Приветствовали аплодисментами, правда, жиденько.

— Не хочу забегать вперед, так сказать, предварять события. Скажу лишь одно — не случайно приехал к нам лектор, не случайно он обратился к нам с нужной, так сказать, актуальнейшей темой. А теперь сразу — без разных там проволочек предоставлю слово товарищу Лебедко Анатолию Константиновичу. Поприветствуем его еще раз.

И еще раз жиденько и вежливо поприветствовали — отчего же, не жалко.

А я — то ждал, что Ушатков с ходу подымет мое имя, как рогожное знамя.

Нет, он не обладал счастливой внешностью трибуна, которая приковывает и покоряет. Невысок ростом, в приличном, в меру потертом костюме — в дорогу не жалко, перед публикой появиться не стыдно, — держится угловато, одно плечико вздернуто, другое опущено, лицо грустное, мягкое, вежливое, лицо до кротости воспитанного человека. Нет, не кулачный боец, трибун, не всесжигающий и не зажигающий. Похоже, что он книголюб, изрядно знает, не пользуется избитыми приемами заштатных лекторов, не упомянул о набившей оскомину библейской оплошности, что-де бог свет сотворил раньше солнца, но сообщил о рукописях Мертвого моря, сектах ессеев, легенде о Гильгамеше, даже рассказал то, чего я, бывший сотрудник журнала, падкого на научные сенсации, не знал, — новейшие сведения о месте, которое Библия выдает за рай Эдемский…

Право же, лекцию никак нельзя было назвать бессодержательной.

— Приманка идеалистов, товарищи… — У него негромкий ясный голос и во рту уютно поблескивает искорка золотого зуба. — Приманка идеалистов, товарищи, — это учение о бессмертии души. Религия считает, что умирает только тело, а душа, отделившись, продолжает жить. Души, как вам известно, благочестивых людей попадают в рай, где их ждет вечное блаженство. Души же нечестивых низвергаются в ад, где для них приготовлены кипящая смола, раскаленные сковороды и прочие устрашающие атрибуты мучений. Мы же, материалисты, в ответ на эту наивную и прекраснодушную ложь честно заявляем — человек смертен! Нас ничто не ждет за гробом. Честно! Мечтать о бессмертии души столь же противоестественно и нелепо, как надеяться, что время потечет вспять, что старики станут юношами, а юноши младенцами. Существуют незыблемые законы, товарищи, — законы природы, их нельзя не признавать, глупо от них отворачиваться. Математик не может допустить, чтоб сумма углов в треугольнике была, скажем, больше или меньше ста восьмидесяти градусов. Физик не может не считаться с законами сохранения энергии. Так же бессмысленно убаюкивать себя каким-то бесплотным бессмертием — бессмертием души.

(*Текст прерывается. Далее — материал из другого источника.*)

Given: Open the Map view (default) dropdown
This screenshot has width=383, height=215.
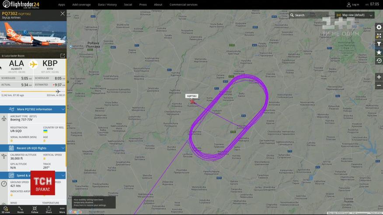Looking at the screenshot, I should coord(355,15).

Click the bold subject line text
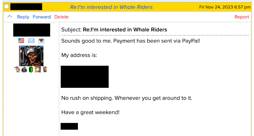pos(125,30)
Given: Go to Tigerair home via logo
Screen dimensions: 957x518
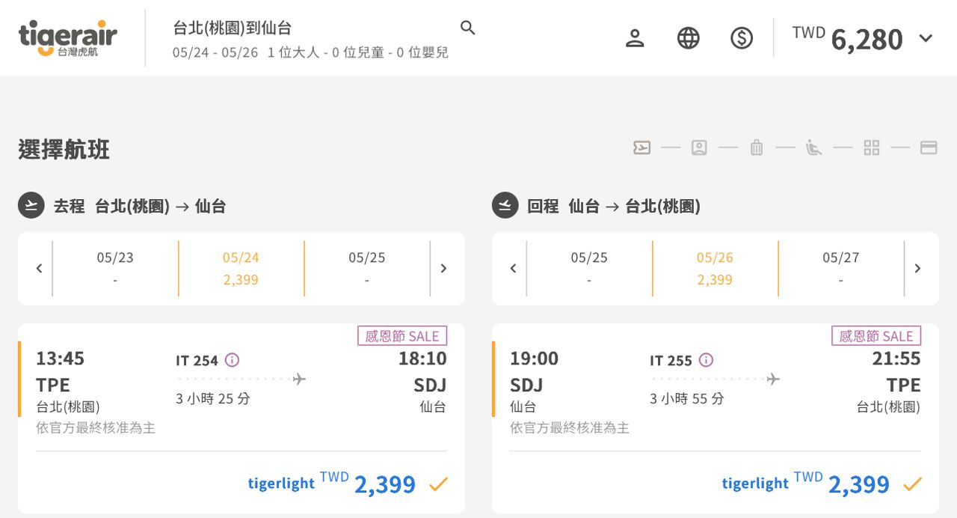Looking at the screenshot, I should (x=68, y=38).
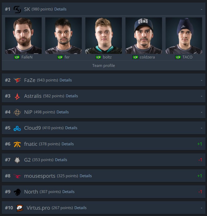Viewport: 207px width, 216px height.
Task: Open the SK Team profile link
Action: click(x=104, y=66)
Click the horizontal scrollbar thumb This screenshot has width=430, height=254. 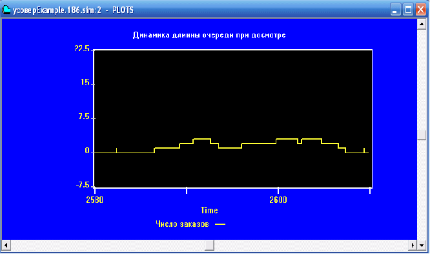[x=209, y=245]
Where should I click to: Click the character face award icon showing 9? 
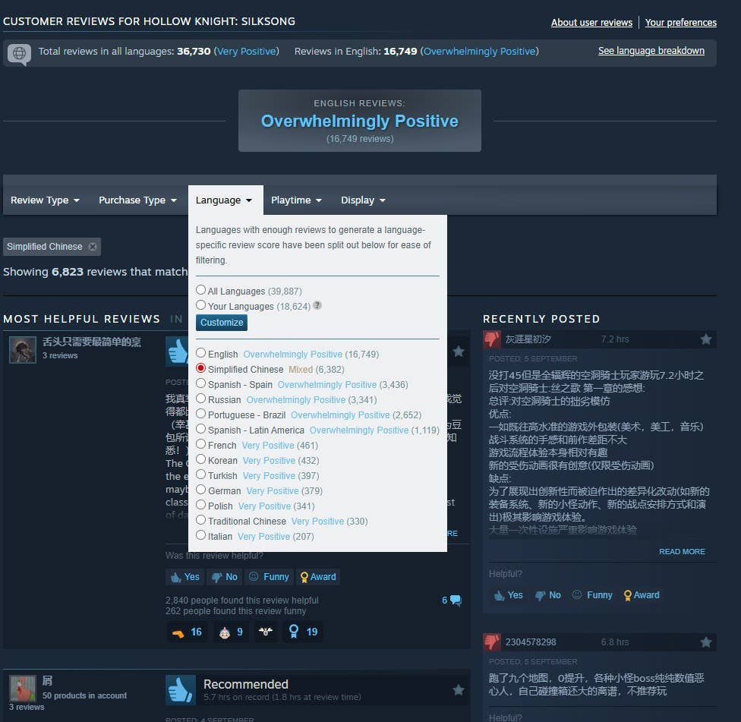click(224, 632)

Он кончил, и ему снова вежливо похлопали. Со своего места встал Ушатков, тощий, с прозрачным лицом, бесстрастный:

— Не расходиться, товарищи! Лекция, так сказать — половина нашей сегодняшней программы…

Никто в этом и не сомневался, все пришли в клуб не ради лекции, ради танцев. Но Ушатков готовил другое.

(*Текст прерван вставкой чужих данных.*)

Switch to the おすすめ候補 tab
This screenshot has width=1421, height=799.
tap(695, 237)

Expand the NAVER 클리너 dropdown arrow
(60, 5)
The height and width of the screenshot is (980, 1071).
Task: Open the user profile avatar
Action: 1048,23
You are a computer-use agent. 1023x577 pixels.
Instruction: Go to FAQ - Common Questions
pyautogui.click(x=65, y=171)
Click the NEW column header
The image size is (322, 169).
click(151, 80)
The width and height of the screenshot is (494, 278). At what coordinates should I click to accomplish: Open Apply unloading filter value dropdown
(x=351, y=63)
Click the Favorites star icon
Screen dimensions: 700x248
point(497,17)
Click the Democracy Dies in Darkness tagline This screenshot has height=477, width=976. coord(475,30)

— Мы выслушали лекцию, товарищи. Из нее мы узнали, как глядит наука на религию. Надо прямо сказать, — косо глядит! И можно ли представить, товарищи, ученого, образованного человека, который бы за компанию с какой-нибудь безграмотной старухой лоб разбивал перед иконами: мол, прости, господи, и помилуй! Где-нибудь в гнилых заграницах и водятся такие диковинки, а у нас — нет! Нет?.. А так ли?.. Нежданно-негаданно к нам в Красноглинку из самой Москвы пожаловал один… Тихо, товарищи, тихо! Не надо лезть друг на друга, еще наглядитесь, еще покажем его!.. Так вот, пожаловал. Кто он?.. А он кончил, товарищи, столичный институт, от больших профессоров знания получал и специальность освоил, прямо скажем, почетную — физик он, товарищи, физик! Он об этой физике даже статейки в журналах пописывал, казалось бы, грамотен и научно подкован… И вдруг откровенно, сказал бы даже — вызывающе, этот физик признается: верю в бога и горжусь этим! Подковали его научно, а он, глядите, на все четыре ноги хромает. В Москве, видать, таким идейно хромающим не сладко приходится, значит, давай к нам, в Красноглинку. Тут, мол, народ лаптем шти хлебает, возле них мило-дорого заживу. А неужели, товарищи, мы такие простачки, что гнилой гриб от здорового на глазок не отличим? И навряд ли нас испугаешь чуждой пропагандой, выслушаем и не угорим. И сейчас нам, товарищи, стоит попросить этого столичного гостя: выйди, покажись, мы поглядим да послушаем…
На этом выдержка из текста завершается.